The IRS is auditing more people who deduct employee business expenses. If you work for someone and deduct work expenses, then this report is for you.
If you are called in for an audit, do you know how to defend yourself? Many people go into an IRS audit with confidence, believing that their receipts will allow their tax deductions. But when the auditor is done with them, ALL of their work expenses are denied.
So, where did they go wrong?
Answer: They didn’t know what makes a work expense deductible.
The two main things that make a work expense deductible are:
- The expense must be for the benefit of your employer, or for a skill that is required for your employment; and
Your employer will not reimburse the expense.
- During an audit, the IRS will review your company’s Reimbursement Policy. If it learns that you would have reimbursed had you submitted an expense report, then your deduction will be denied.
The IRS keeps a list of large companies that have an official Reimbursement Policy. If you are employed by one of them and deduct work expenses, then you have a high chance of being audited.
The IRS makes the assumption that if your employer didn’t reimburse you, then the expense must not be related to your job. It is up to you to prove otherwise.

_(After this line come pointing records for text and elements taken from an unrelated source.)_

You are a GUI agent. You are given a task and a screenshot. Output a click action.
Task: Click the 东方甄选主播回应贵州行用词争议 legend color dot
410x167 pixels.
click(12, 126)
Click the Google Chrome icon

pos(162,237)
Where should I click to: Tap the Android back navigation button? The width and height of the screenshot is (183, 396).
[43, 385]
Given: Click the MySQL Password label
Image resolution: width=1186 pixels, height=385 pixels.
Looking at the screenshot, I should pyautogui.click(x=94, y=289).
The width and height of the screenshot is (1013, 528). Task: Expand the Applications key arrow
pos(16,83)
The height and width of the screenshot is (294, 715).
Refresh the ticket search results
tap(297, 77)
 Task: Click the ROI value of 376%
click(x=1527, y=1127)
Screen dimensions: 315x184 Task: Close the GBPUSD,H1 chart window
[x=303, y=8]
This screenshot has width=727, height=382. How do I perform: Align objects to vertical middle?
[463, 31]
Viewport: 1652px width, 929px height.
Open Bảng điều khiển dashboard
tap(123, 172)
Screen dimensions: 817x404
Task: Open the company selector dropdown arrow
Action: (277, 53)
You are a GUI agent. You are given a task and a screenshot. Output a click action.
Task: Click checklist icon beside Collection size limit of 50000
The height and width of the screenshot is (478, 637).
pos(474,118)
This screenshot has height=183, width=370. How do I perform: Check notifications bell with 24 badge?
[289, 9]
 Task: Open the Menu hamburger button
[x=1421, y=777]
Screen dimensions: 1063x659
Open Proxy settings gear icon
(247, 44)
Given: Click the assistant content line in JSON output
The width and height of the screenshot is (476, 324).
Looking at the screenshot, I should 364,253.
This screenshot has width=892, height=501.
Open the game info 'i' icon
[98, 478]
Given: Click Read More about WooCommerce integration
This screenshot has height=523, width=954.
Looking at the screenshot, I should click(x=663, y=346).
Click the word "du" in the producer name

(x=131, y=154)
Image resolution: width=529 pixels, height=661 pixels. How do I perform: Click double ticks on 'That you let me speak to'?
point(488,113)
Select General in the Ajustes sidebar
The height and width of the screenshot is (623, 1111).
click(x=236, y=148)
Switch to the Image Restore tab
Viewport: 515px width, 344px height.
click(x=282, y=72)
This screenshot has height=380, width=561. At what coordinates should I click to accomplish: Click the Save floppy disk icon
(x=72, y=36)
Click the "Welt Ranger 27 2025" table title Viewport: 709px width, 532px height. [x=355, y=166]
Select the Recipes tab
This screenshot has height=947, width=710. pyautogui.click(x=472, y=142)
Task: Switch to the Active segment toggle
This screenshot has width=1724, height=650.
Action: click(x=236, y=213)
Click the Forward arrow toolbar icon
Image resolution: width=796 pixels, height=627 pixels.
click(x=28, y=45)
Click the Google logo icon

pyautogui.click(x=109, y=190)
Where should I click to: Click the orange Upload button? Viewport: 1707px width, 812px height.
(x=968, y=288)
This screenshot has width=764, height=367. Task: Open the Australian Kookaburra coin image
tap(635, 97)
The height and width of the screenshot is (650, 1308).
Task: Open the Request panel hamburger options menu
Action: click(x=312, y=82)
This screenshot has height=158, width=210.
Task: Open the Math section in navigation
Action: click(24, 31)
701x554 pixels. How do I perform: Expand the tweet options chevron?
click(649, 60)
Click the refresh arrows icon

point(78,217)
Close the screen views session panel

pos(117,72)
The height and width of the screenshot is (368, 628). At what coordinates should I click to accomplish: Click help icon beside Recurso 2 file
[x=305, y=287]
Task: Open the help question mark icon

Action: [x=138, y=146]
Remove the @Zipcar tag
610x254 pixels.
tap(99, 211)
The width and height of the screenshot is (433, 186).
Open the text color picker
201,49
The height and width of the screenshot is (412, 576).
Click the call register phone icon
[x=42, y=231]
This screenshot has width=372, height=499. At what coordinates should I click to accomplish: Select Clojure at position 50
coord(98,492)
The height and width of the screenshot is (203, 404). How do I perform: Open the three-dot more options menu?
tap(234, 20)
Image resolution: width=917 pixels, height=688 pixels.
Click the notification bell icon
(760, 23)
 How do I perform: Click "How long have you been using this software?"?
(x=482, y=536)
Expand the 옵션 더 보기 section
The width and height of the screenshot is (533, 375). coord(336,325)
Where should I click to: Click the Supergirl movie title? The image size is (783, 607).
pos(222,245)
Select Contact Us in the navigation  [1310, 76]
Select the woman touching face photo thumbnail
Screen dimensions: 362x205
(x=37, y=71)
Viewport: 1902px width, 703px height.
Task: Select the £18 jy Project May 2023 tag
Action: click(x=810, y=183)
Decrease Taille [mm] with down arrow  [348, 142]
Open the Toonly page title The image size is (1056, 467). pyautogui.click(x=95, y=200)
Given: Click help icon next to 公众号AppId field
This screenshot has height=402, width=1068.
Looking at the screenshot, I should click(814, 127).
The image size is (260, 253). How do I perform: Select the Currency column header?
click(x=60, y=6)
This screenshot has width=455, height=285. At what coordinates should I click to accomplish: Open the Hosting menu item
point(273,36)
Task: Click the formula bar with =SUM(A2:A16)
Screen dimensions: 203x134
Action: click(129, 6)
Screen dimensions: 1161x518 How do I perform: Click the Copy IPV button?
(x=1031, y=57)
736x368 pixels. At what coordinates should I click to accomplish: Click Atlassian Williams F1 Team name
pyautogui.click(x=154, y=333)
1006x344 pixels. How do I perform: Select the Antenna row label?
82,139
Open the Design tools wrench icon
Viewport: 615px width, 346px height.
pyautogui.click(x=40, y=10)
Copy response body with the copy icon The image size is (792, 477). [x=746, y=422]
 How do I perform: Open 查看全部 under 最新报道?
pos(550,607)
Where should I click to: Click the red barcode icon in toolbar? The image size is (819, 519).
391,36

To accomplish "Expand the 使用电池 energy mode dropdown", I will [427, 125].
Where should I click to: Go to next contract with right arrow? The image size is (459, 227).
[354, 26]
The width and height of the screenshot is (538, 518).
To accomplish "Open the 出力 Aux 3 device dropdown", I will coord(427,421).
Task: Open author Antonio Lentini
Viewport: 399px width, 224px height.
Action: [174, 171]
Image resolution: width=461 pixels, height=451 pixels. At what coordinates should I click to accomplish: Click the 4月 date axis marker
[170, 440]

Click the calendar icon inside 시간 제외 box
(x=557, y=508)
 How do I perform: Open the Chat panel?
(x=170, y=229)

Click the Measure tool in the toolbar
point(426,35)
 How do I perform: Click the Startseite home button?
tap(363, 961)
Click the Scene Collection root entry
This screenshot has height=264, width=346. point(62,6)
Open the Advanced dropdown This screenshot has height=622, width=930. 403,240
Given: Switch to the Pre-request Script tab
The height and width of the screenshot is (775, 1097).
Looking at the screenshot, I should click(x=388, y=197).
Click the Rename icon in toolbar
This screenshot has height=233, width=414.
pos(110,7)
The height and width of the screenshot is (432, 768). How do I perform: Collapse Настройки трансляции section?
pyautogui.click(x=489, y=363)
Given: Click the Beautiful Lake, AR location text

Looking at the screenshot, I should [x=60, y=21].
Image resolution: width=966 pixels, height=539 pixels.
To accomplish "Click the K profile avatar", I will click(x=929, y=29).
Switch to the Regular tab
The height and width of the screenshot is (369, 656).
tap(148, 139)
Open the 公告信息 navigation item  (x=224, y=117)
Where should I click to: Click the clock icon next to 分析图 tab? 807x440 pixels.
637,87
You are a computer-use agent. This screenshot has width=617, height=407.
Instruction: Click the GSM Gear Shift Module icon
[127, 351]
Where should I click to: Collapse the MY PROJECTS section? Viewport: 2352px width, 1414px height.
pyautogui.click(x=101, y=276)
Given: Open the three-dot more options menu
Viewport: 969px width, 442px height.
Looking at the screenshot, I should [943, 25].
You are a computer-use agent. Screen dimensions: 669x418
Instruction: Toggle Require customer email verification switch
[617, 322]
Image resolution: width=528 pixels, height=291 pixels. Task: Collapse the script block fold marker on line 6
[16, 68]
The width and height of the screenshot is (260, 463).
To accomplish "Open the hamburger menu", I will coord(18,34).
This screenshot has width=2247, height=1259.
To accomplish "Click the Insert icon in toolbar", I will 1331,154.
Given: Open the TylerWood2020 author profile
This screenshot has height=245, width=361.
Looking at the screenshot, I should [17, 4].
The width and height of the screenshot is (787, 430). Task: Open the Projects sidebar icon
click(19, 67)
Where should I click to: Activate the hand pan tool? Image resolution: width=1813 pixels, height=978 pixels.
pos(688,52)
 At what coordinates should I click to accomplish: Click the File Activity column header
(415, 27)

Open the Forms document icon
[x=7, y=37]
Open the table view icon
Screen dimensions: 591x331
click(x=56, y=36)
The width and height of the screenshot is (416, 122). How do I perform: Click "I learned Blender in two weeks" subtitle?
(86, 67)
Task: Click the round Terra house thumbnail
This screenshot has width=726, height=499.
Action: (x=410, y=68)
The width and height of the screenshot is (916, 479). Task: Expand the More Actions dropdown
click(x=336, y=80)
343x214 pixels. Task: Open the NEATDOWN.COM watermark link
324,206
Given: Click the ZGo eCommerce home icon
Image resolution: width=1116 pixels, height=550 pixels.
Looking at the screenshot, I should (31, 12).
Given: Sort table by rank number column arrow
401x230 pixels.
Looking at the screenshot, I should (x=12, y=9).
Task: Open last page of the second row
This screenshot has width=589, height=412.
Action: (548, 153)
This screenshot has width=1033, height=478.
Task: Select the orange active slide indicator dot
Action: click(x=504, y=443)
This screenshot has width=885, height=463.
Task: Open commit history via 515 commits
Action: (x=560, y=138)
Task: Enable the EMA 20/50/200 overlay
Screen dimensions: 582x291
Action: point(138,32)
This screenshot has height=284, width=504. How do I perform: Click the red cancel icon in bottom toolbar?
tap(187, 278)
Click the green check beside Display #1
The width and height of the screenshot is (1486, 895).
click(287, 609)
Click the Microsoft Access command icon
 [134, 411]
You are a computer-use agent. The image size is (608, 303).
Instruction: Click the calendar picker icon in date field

There are strategies to minimize the damage. If we were representing you in the audit, we would review your employer’s Reimbursement Policy for limitations. Most companies do NOT reimburse ALL expenses and often the mileage reimbursement is less than the allowable IRS rate. We would argue that any expenses in excess of what your employer would have reimbursed should be allowed.
In order to win an audit of work-related expenses, you must not only keep your receipts, but you should also record specifically why the expenses were necessary to perform your job. The extra steps of keeping good records will help, if and when you are audited.